1907: A nice Mint State-63 example, which should be available for $600-700, is probably just fine for most 20th century Liberty Head double eagle collections. Should a collector wish to purchase a Mint State, these are readily available in the $1,400-1,800 range.
1907-D: The 1907-D is the final of two Liberty Head double eagles produced at the Denver mint. It is not a particularly scarce coin and it can be found in Mint State-63 and Mint State-64 grades without a problem. The former is currently valued at $1,110-1,400 while the latter is a very good value in the $1,450-1,750 range. A Mint State-65 coin should cost $3,500-4,000. I would consider stretching for one of these, not so much because it is a rare coin but because it is the only Denver issue that can be fond in Gem condition.

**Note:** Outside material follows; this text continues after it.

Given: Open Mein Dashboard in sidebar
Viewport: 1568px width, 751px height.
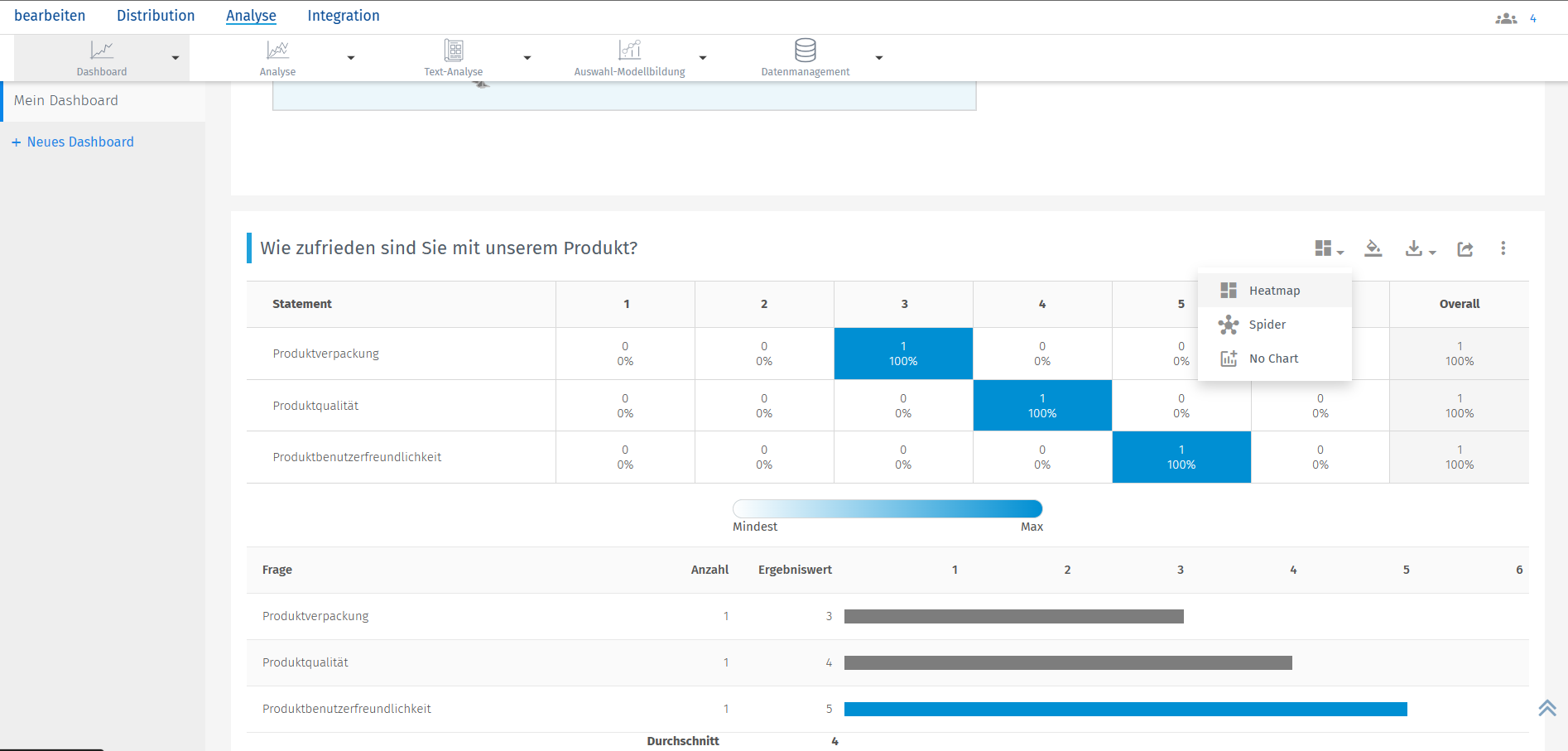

1907-S: This final-year-of-issue double eagle from the San Francisco mint is comparable to the 1907-D in Mint State-62 and Mint State-63 but is much scarcer in higher grades. A Mint State-62 coin can be purchased for $550-600 while a Mint State-63 will cost $1,500-1,750.
Many new collectors are intimidated by Liberty Head double eagles because of the price that the rare issues command and the seeming impossibility of completing a set. I feel that a 20th century date set is a great place to begin, due to the affordability of these issues and the fact that many can be purchased in Mint State-62 and Mint State-63 grades for under $1,000.